図7:RECOMから提供されている昇圧および昇降圧パワーモジュール
電力供給はムーアの法則に追いついたか?
では、パワーモジュールはムーアの法則に追いついたのでしょうか?24V入力、3.3V出力、4AのPoLコンバータを比較するいくつかの例を考えてみましょう。わずか4年前の2018年に、「電力変換の進歩をリードする」とうたわれた製品がありました。フットプリントは33mm×13.6mm、高さ8.8mm、体積3950mm³でした。現在、RECOM
RPX-4.0 は5mm×5.5mmのフットプリントで、高さ4.1mm、容積はわずか113mm³であり、電力密度が35倍に向上しています。興味深いことに、両部品の効率はほぼ同じです。改善はすべて、より高いスイッチング周波数、より小型の部品、および3Dパワーパッケージング®技術によるものです。
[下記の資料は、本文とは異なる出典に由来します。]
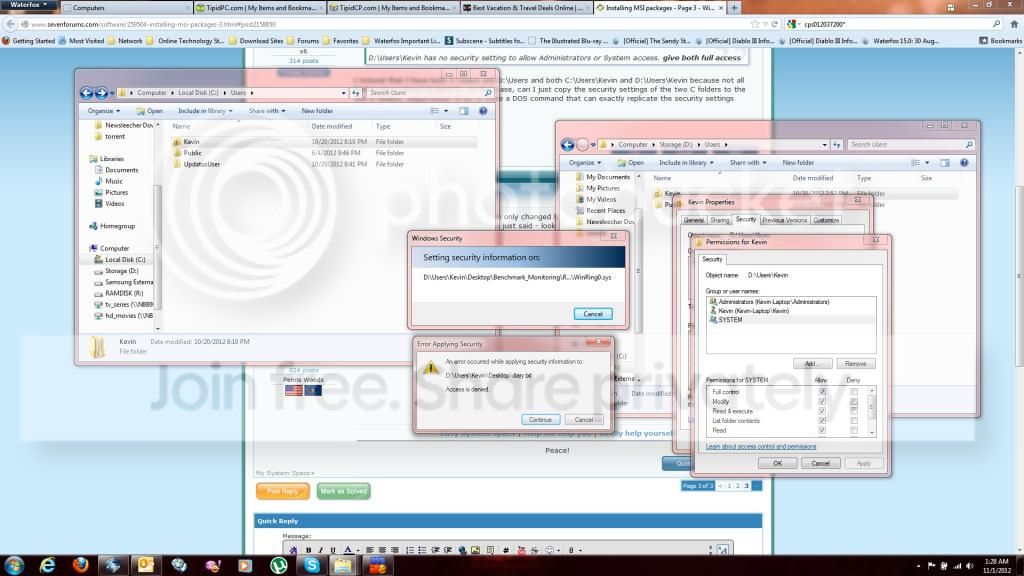Click Continue in Error Applying Security dialog
Screen dimensions: 1024x576
[x=540, y=419]
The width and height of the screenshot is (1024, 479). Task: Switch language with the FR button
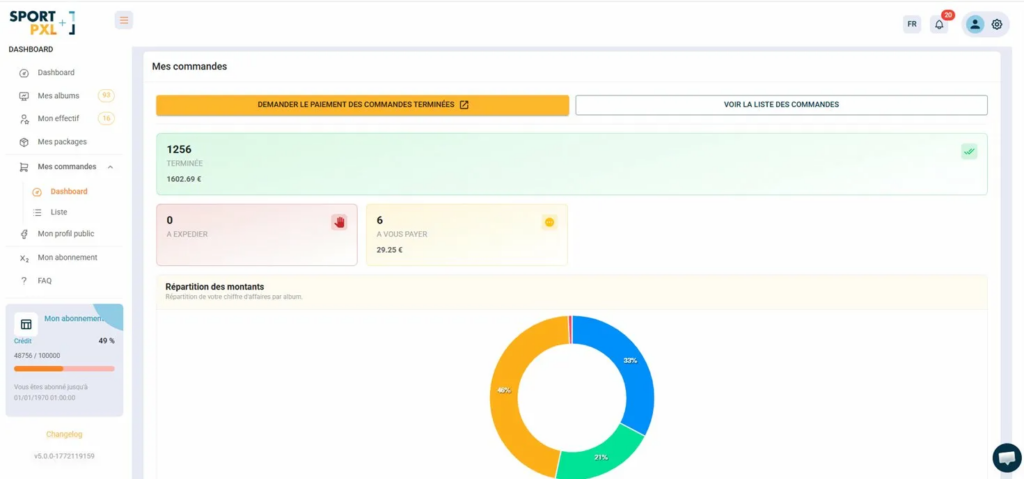(x=911, y=24)
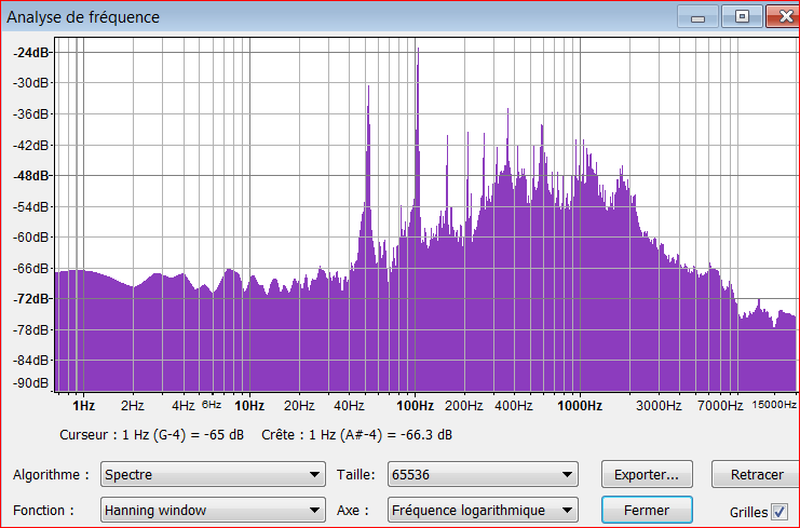Close the dialog with the Fermer button
800x528 pixels.
[x=647, y=509]
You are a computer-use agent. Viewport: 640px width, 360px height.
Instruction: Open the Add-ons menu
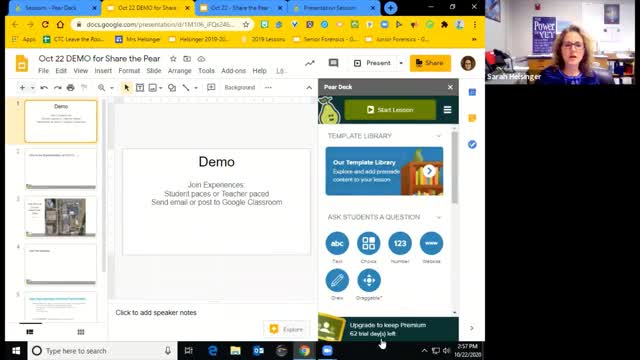click(x=233, y=71)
もう一つの例は、2Aでの5Vから1.8Vの変換です。古いスルーホール型製品では、フットプリント14mm×7.5mm、高さ10.1mmのものがいまだに見られます。それに対して、RECOM
RPZ-2.0はわずか3mm×3mmで高さ1.1mmであり、電力密度が107倍に向上しています(図8)。フットプリントはほぼ12分の1に縮小され、RECOM部品はマザーボードの片側だけに完全に実装可能で、手動配置とスルーホールはんだ付けの複雑さが排除されています。
図8:従来技術のスルーホール5V to 1.8V/2A PoLコンバータ(左)とRECOM RPZ-2.0(右)の比較(サイズはmm単位、実寸)
明確な価値提案
旧来のオープンフレームDIPスタイルのPoLコンバータでは、ユーザーが同じコンポーネントをマザーボードに直接組み立てられることが多く、購入したモジュールの価値が疑問視されることがありました。省スペースのSIPタイプであっても、マザーボード上で既に用いられているコンポーネント形式や実装技術で簡単に再現できてしまう状況でした。しかし、3Dパワーパッケージングを使用したパワーモジュールは、標準のマザーボード製造方法では経済的に再現することができません。そのため、これらのモジュールは現在、ユーザーが自作を検討しない標準部品(抵抗器やコンデンサなど)と同様の扱いを受けています。コンパクトなサイズにより、他のコンポーネントの周囲や下に容易に取り付けることができ、現在採用されている高度に自動化された製造プロセスにより、コスト削減と信頼性向上を実現しています。
まとめ
電源ソリューションはムーアの法則やMEMSスケーリングのペースに完全には追いつかないかもしれませんが、電源と負荷の間のギャップは急速に縮まっています。インテリジェントな電力管理、エネルギー貯蔵、そして3Dパワーパッケージング®のような先進技術により、現在のパワーモジュールは従来の個別ソリューションをはるかに超える電力密度を提供しています。これらの革新により、現代の性能要求に対応するコンパクトで効率的かつスケーラブルな設計が可能になります。加えて、自動化によるコスト削減と、ハンドヘルド機器からサーバーボードまであらゆるものをカバーするRECOMの幅広いポートフォリオにより、モジュールベースのソリューションは次世代エレクトロニクスにおける明確な選択肢となっています。
参考文献
[1] B. Zahnstecher, “Best Practices for Low-Power (IoT/IIoT) Designs: SEPARATING THE SOURCE-SIDE & LOAD-SIDE ANALYSES,” ECCE 2022 Tutorial, Detroit, MI, October 9, 2022
[2] “DC/DC for GaN,” RECOM Blog, Sep 16, 2022, https://recom-power.com/rec-n-dc!sdc-for-gan-225.html (accessed January 23, 2023)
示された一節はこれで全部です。